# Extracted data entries
---*---
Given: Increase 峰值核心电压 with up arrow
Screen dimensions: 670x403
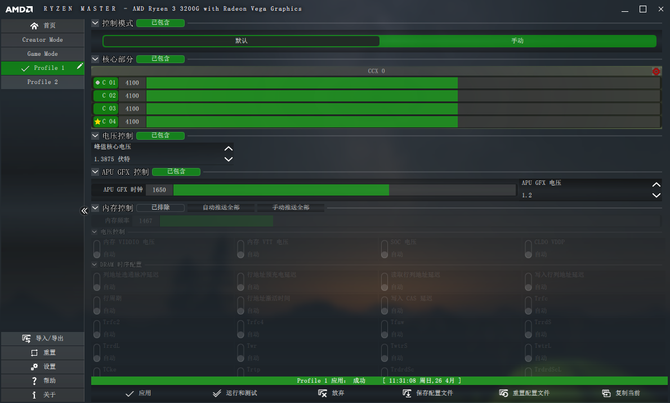Looking at the screenshot, I should coord(228,148).
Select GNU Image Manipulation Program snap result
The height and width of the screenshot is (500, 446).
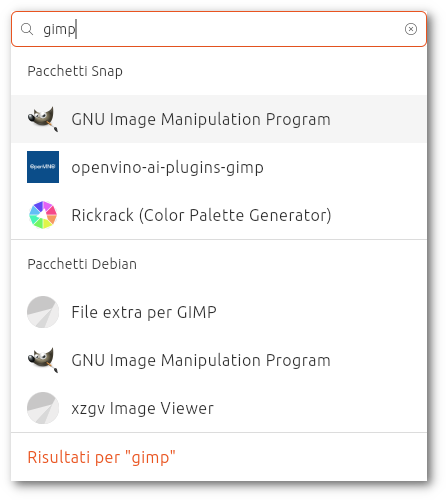tap(219, 119)
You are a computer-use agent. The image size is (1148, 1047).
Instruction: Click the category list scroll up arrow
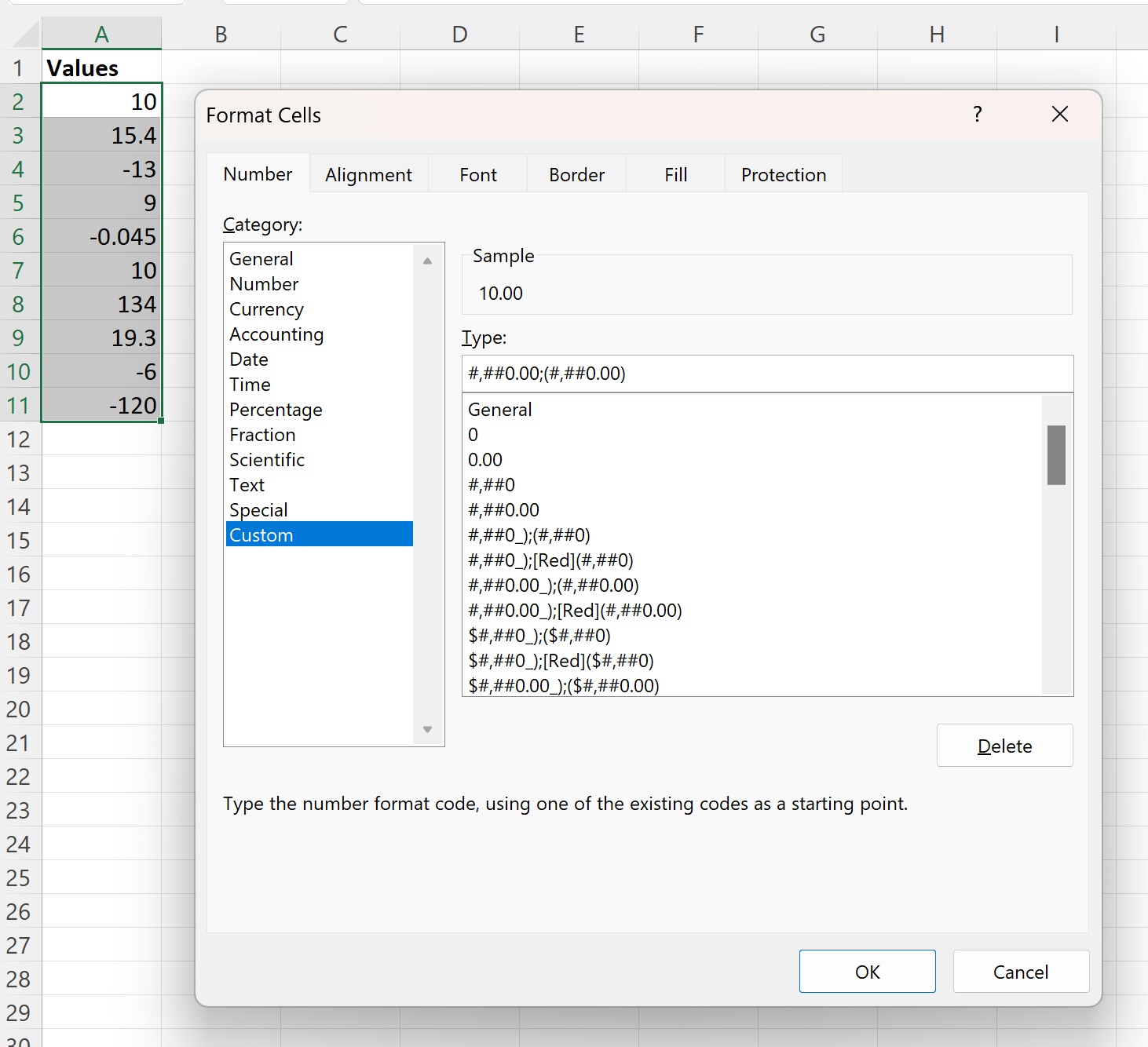click(427, 261)
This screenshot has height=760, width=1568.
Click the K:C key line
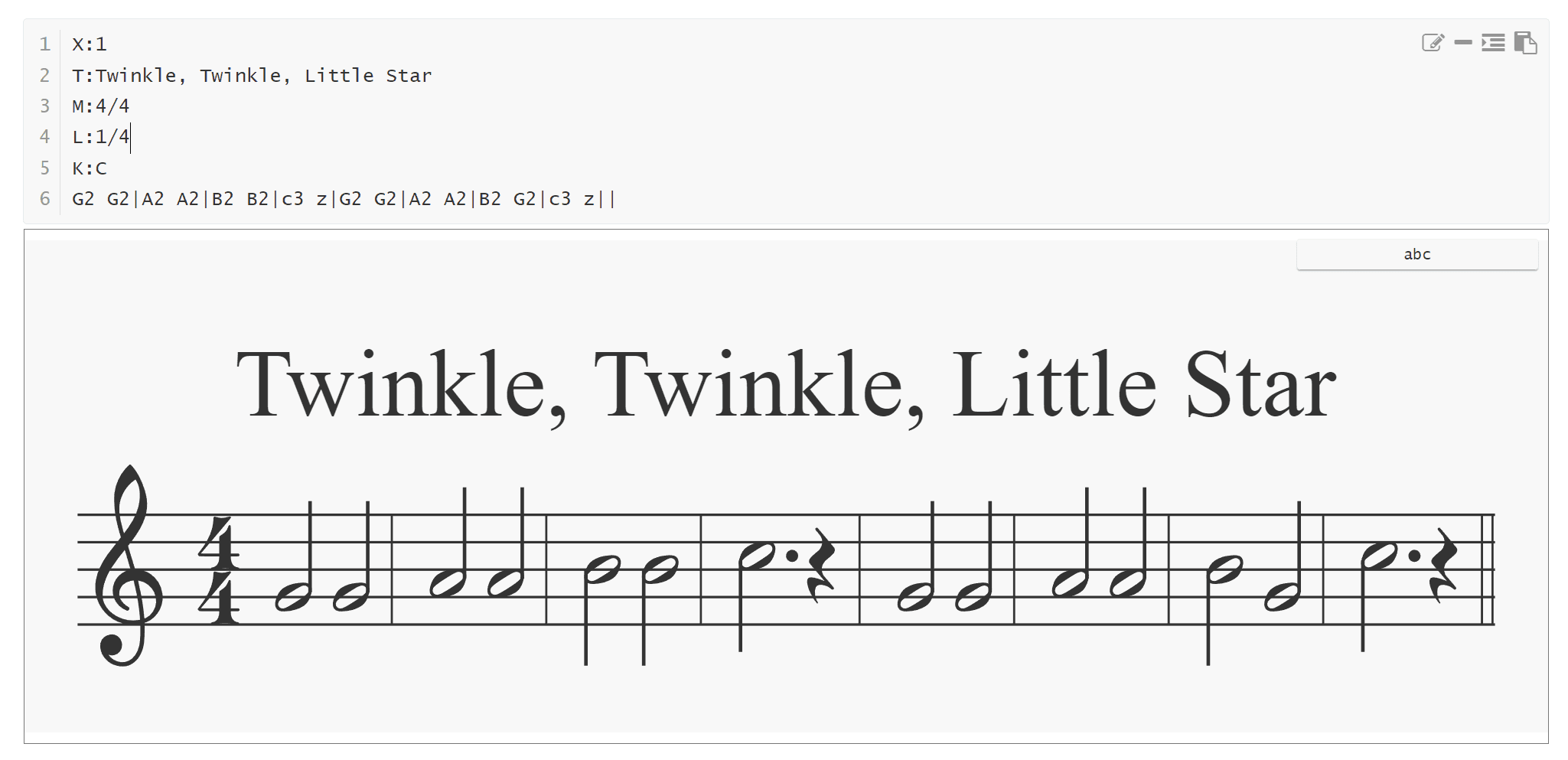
---*---
# WORK REQUEST
In the records above, find the line containing "Screen dimensions: 670x403". Reproduce it and every line after it through the last line, omitting pictures.

# RESPONSE TO THE EXERCISE
Screen dimensions: 670x403
Looking at the screenshot, I should coord(228,148).
Select GNU Image Manipulation Program snap result
The height and width of the screenshot is (500, 446).
tap(219, 119)
You are a computer-use agent. The image size is (1148, 1047).
Instruction: Click the category list scroll up arrow
click(427, 261)
This screenshot has height=760, width=1568.
Click the K:C key line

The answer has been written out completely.